Closed XiaoboLinlin closed 4 years ago

XiaoboLinlin commented 4 years ago

This function, structure_factor_pair, is based on previousstructure_factorfunction. The new function added a new parameter pair, which can deal with cases like S(q) of cation vs cation, cation vs anion, anion vs cation and anion vs anion.

mattwthompson commented 4 years ago

From a glance it looks like this is mostly copied code, but for a subset of a trj. IIRC the atom selection language in MDTraj allows you to slice out a trajectory into another trajectory, so the same function would be able to take in the same argument. Is this feasible?

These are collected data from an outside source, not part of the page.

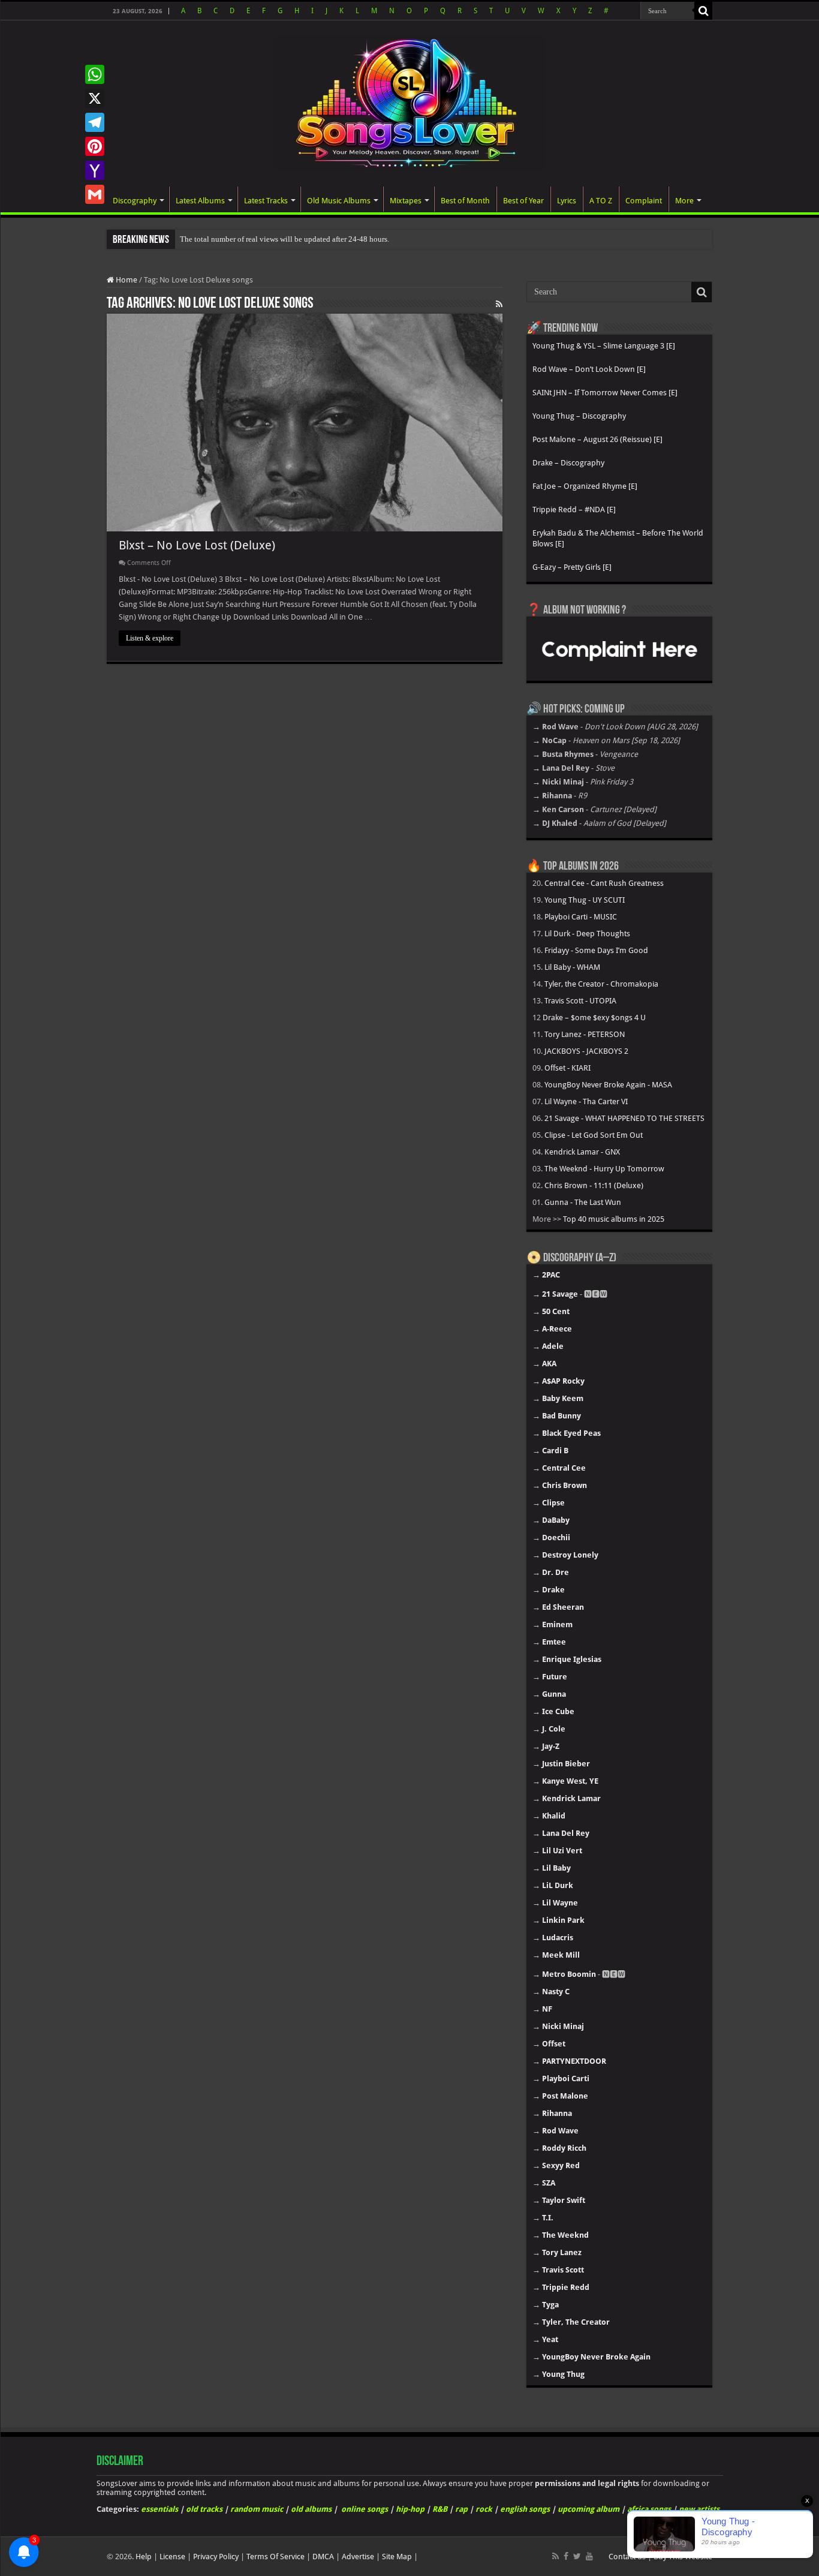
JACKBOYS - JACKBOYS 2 (586, 1051)
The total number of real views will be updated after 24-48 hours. (284, 239)
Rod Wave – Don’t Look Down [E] (589, 369)
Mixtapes (405, 200)
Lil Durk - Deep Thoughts (587, 933)
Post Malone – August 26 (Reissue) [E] (597, 439)
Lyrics (566, 200)
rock (483, 2509)
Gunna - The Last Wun (582, 1202)
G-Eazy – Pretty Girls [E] (572, 567)
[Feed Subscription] (499, 304)
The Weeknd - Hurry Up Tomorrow (604, 1168)
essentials (159, 2509)
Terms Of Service (275, 2556)
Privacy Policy (216, 2556)
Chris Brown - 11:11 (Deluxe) (593, 1185)
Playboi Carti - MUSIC (580, 916)
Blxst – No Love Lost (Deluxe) (197, 545)
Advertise (358, 2556)
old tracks (204, 2509)
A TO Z (600, 200)
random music (256, 2509)
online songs (364, 2509)
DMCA (323, 2556)
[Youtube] (589, 2556)
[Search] (703, 11)
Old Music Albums (339, 200)
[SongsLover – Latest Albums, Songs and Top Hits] (409, 100)
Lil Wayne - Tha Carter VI (586, 1101)
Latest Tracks (266, 200)
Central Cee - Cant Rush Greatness (604, 883)
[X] (95, 98)
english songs (525, 2509)
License (172, 2556)
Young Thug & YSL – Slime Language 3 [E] (603, 345)
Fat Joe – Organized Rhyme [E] (584, 486)
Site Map (397, 2556)
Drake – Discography (568, 462)
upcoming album (588, 2509)
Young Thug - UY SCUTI (584, 899)
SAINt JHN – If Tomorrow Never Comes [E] (605, 392)
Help (144, 2556)
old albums (311, 2509)
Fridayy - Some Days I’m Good (596, 950)
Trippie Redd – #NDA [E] (574, 509)
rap (461, 2509)
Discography (134, 200)
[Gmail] (95, 194)
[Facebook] (566, 2556)
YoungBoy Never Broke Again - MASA (608, 1084)
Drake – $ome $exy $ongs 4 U (594, 1017)
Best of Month (465, 200)
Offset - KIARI (567, 1067)
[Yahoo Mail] (95, 170)
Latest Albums (200, 200)
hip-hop (410, 2509)
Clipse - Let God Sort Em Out (593, 1135)
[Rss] (555, 2556)
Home (125, 279)
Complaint (643, 200)
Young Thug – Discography (579, 415)
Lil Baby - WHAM (572, 967)
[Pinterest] (95, 146)
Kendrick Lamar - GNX (582, 1151)
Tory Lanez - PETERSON (584, 1034)
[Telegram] (95, 122)
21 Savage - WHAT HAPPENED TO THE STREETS (624, 1118)
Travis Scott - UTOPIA (580, 1000)
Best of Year (523, 200)
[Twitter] (577, 2556)
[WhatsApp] (95, 74)
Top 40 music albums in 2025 (613, 1219)
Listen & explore (149, 638)
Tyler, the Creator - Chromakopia (601, 983)
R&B (439, 2509)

http://mdtraj.org/1.9.3/api/generated/mdtraj.Trajectory.html#mdtraj.Trajectory.atom_slice

rmatsum836 commented 4 years ago

From a glance it looks like this is mostly copied code, but for a subset of a trj. IIRC the atom selection language in MDTraj allows you to slice out a trajectory into another trajectory, so the same function would be able to take in the same argument. Is this feasible?

http://mdtraj.org/1.9.3/api/generated/mdtraj.Trajectory.html#mdtraj.Trajectory.atom_slice

I'm pretty sure this would work for pairs of the same type (cation-cation or anion-anion). I think the issue is when unlike pairs are analyzed (cation-anion) because currently we are selecting the pairs for md.compute_rdf through the atom selection string element X.

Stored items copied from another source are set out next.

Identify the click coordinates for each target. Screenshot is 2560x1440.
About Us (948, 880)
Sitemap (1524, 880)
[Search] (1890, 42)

rmatsum836 commented 4 years ago

However, we might still be able to handle this in the same function. What if we had an additional arg or kwarg that appended to the atom selection string? Something like {'custom_atom_arg': ['rename cation', rename anion']}.

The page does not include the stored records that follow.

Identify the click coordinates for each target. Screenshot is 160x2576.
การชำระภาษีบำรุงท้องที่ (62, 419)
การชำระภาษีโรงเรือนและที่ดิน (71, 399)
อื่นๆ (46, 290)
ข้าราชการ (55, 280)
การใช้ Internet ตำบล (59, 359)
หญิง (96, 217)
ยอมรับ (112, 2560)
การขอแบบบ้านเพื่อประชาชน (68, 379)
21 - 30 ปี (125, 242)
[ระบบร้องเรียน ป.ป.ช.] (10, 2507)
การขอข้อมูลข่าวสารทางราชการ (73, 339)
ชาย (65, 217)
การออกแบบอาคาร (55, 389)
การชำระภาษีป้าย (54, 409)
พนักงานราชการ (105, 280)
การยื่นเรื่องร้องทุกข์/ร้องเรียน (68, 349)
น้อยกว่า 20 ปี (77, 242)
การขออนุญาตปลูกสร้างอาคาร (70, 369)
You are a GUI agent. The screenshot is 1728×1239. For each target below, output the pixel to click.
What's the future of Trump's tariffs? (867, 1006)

Then when the pairs are selected we could do something like this:

if kwargs['custom_atom_arg']:
    selection1 = 'element {}'.format(e1) + ' and {}'.format(kwargs['custom_atom_arg'][0])'
    selection2 = 'element {}'.format(e2) + ' and {}'.format(kwargs['custom_atom_arg'][1])'
else:
    selection1 = 'element {}'.format(e1)'
    selection2 = 'element {}'.format(e2)'

pairs = top.select_pairs(selection1=selection1),
                                          selection2=selection2)
XiaoboLinlin commented 4 years ago

Your comment is good for avoiding making separate gro file, and I will try to implement that latter on. but it looks won’t solve the main issues in the figures I showed you in the slides (slack).